[Task to carry out]: Present the material below as a numbered list with the blank lines removed.
══ Material provided ══
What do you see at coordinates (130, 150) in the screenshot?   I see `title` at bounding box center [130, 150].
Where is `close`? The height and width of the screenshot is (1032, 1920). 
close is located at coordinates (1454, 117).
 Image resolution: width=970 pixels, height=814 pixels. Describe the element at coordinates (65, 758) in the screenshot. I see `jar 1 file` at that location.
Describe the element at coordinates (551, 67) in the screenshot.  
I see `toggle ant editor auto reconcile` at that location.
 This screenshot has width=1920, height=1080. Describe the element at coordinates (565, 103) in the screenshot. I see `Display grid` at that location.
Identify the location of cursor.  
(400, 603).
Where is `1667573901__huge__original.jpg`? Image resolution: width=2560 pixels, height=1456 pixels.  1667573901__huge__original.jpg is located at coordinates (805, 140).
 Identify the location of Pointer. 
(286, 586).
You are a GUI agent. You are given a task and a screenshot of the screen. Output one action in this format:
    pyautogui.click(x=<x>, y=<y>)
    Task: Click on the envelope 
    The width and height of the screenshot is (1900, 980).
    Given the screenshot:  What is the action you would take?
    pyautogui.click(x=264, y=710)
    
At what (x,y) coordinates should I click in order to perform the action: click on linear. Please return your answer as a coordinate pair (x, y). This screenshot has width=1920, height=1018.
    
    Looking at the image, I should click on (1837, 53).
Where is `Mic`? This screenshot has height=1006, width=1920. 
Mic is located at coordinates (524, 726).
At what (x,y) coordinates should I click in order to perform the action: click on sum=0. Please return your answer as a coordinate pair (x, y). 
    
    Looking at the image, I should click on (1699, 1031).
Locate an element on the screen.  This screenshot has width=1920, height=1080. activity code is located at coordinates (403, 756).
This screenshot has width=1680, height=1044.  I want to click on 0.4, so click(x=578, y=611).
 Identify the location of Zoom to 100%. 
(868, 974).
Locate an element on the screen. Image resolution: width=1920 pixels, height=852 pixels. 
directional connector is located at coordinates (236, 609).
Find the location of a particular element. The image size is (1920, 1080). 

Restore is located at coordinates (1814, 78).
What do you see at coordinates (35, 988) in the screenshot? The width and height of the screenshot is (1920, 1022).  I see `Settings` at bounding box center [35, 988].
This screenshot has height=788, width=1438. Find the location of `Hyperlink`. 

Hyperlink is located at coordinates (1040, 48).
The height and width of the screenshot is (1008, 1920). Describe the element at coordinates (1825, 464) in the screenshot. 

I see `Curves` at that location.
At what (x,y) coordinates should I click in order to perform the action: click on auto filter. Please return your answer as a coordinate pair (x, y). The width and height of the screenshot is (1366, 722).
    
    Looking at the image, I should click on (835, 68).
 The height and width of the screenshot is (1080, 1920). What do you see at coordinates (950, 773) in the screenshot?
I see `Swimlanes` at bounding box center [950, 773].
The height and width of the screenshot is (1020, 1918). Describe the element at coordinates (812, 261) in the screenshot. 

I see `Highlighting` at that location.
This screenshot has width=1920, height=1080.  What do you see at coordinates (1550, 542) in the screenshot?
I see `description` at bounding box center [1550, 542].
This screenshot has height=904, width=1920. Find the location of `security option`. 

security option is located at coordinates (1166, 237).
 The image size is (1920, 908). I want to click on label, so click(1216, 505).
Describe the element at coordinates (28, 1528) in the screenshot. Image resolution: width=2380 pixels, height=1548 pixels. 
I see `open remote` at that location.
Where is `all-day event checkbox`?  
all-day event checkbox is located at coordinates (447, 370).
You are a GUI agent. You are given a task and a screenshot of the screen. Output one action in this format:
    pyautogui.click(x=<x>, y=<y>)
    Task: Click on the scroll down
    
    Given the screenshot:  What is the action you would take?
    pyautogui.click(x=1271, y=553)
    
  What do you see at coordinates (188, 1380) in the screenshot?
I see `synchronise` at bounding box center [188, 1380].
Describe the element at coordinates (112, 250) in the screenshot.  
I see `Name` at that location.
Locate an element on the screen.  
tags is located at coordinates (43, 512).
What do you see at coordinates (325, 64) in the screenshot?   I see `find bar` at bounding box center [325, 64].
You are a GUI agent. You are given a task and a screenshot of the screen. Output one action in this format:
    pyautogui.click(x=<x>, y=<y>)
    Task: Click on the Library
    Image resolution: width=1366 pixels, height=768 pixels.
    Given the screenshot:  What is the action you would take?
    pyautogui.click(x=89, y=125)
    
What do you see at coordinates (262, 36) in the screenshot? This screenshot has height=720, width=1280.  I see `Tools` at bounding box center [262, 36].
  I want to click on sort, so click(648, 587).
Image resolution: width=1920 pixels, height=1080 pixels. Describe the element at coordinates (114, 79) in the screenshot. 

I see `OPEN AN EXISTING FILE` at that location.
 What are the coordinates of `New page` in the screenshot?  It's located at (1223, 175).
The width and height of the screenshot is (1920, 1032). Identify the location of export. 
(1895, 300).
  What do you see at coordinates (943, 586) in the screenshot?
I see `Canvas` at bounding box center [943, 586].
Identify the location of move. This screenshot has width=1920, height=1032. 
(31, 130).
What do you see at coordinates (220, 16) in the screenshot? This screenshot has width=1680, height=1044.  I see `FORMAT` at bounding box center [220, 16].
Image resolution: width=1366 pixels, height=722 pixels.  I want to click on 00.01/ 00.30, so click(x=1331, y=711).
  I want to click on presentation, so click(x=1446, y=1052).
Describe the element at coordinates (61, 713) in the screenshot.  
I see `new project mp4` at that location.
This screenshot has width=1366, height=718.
═══
[Solution for this exercise]:
1. What do you see at coordinates (130, 150) in the screenshot?   I see `title` at bounding box center [130, 150].
2. Where is `close`? The height and width of the screenshot is (1032, 1920). 
3. close is located at coordinates (1454, 117).
4.  Image resolution: width=970 pixels, height=814 pixels. Describe the element at coordinates (65, 758) in the screenshot. I see `jar 1 file` at that location.
5. Describe the element at coordinates (551, 67) in the screenshot.  
6. I see `toggle ant editor auto reconcile` at that location.
7.  This screenshot has width=1920, height=1080. Describe the element at coordinates (565, 103) in the screenshot. I see `Display grid` at that location.
8. Identify the location of cursor.  
9. (400, 603).
10. Where is `1667573901__huge__original.jpg`? Image resolution: width=2560 pixels, height=1456 pixels.  1667573901__huge__original.jpg is located at coordinates (805, 140).
11.  Identify the location of Pointer. 
12. (286, 586).
13. You are a GUI agent. You are given a task and a screenshot of the screen. Output one action in this format:
14.     pyautogui.click(x=<x>, y=<y>)
15.     Task: Click on the envelope 
16.     The width and height of the screenshot is (1900, 980).
17.     Given the screenshot:  What is the action you would take?
18.     pyautogui.click(x=264, y=710)
19. At what (x,y) coordinates should I click in order to perform the action: click on linear. Please return your answer as a coordinate pair (x, y). This screenshot has width=1920, height=1018.
20.     Looking at the image, I should click on (1837, 53).
21. Where is `Mic`? This screenshot has height=1006, width=1920. 
22. Mic is located at coordinates (524, 726).
23. At what (x,y) coordinates should I click in order to perform the action: click on sum=0. Please return your answer as a coordinate pair (x, y). 
24.     Looking at the image, I should click on (1699, 1031).
25. Locate an element on the screen.  This screenshot has width=1920, height=1080. activity code is located at coordinates (403, 756).
26. This screenshot has width=1680, height=1044.  I want to click on 0.4, so click(x=578, y=611).
27.  Identify the location of Zoom to 100%. 
28. (868, 974).
29. Locate an element on the screen. Image resolution: width=1920 pixels, height=852 pixels. 
30. directional connector is located at coordinates (236, 609).
31. Find the location of a particular element. The image size is (1920, 1080). 
32. Restore is located at coordinates (1814, 78).
33. What do you see at coordinates (35, 988) in the screenshot? The width and height of the screenshot is (1920, 1022).  I see `Settings` at bounding box center [35, 988].
34. This screenshot has height=788, width=1438. Find the location of `Hyperlink`. 
35. Hyperlink is located at coordinates (1040, 48).
36. The height and width of the screenshot is (1008, 1920). Describe the element at coordinates (1825, 464) in the screenshot. 
37. I see `Curves` at that location.
38. At what (x,y) coordinates should I click in order to perform the action: click on auto filter. Please return your answer as a coordinate pair (x, y). The width and height of the screenshot is (1366, 722).
39.     Looking at the image, I should click on (835, 68).
40.  The height and width of the screenshot is (1080, 1920). What do you see at coordinates (950, 773) in the screenshot?
41. I see `Swimlanes` at bounding box center [950, 773].
42. The height and width of the screenshot is (1020, 1918). Describe the element at coordinates (812, 261) in the screenshot. 
43. I see `Highlighting` at that location.
44. This screenshot has width=1920, height=1080.  What do you see at coordinates (1550, 542) in the screenshot?
45. I see `description` at bounding box center [1550, 542].
46. This screenshot has height=904, width=1920. Find the location of `security option`. 
47. security option is located at coordinates (1166, 237).
48.  The image size is (1920, 908). I want to click on label, so click(1216, 505).
49. Describe the element at coordinates (28, 1528) in the screenshot. Image resolution: width=2380 pixels, height=1548 pixels. 
50. I see `open remote` at that location.
51. Where is `all-day event checkbox`?  
52. all-day event checkbox is located at coordinates (447, 370).
53. You are a GUI agent. You are given a task and a screenshot of the screen. Output one action in this format:
54.     pyautogui.click(x=<x>, y=<y>)
55.     Task: Click on the scroll down
56.     Given the screenshot:  What is the action you would take?
57.     pyautogui.click(x=1271, y=553)
58.   What do you see at coordinates (188, 1380) in the screenshot?
59. I see `synchronise` at bounding box center [188, 1380].
60. Describe the element at coordinates (112, 250) in the screenshot.  
61. I see `Name` at that location.
62. Locate an element on the screen.  
63. tags is located at coordinates (43, 512).
64. What do you see at coordinates (325, 64) in the screenshot?   I see `find bar` at bounding box center [325, 64].
65. You are a GUI agent. You are given a task and a screenshot of the screen. Output one action in this format:
66.     pyautogui.click(x=<x>, y=<y>)
67.     Task: Click on the Library
68.     Image resolution: width=1366 pixels, height=768 pixels.
69.     Given the screenshot:  What is the action you would take?
70.     pyautogui.click(x=89, y=125)
71. What do you see at coordinates (262, 36) in the screenshot? This screenshot has height=720, width=1280.  I see `Tools` at bounding box center [262, 36].
72.   I want to click on sort, so click(648, 587).
73. Image resolution: width=1920 pixels, height=1080 pixels. Describe the element at coordinates (114, 79) in the screenshot. 
74. I see `OPEN AN EXISTING FILE` at that location.
75.  What are the coordinates of `New page` in the screenshot?  It's located at (1223, 175).
76. The width and height of the screenshot is (1920, 1032). Identify the location of export. 
77. (1895, 300).
78.   What do you see at coordinates (943, 586) in the screenshot?
79. I see `Canvas` at bounding box center [943, 586].
80. Identify the location of move. This screenshot has width=1920, height=1032. 
81. (31, 130).
82. What do you see at coordinates (220, 16) in the screenshot? This screenshot has width=1680, height=1044.  I see `FORMAT` at bounding box center [220, 16].
83. Image resolution: width=1366 pixels, height=722 pixels.  I want to click on 00.01/ 00.30, so click(x=1331, y=711).
84.   I want to click on presentation, so click(x=1446, y=1052).
85. Describe the element at coordinates (61, 713) in the screenshot.  
86. I see `new project mp4` at that location.
87. This screenshot has width=1366, height=718.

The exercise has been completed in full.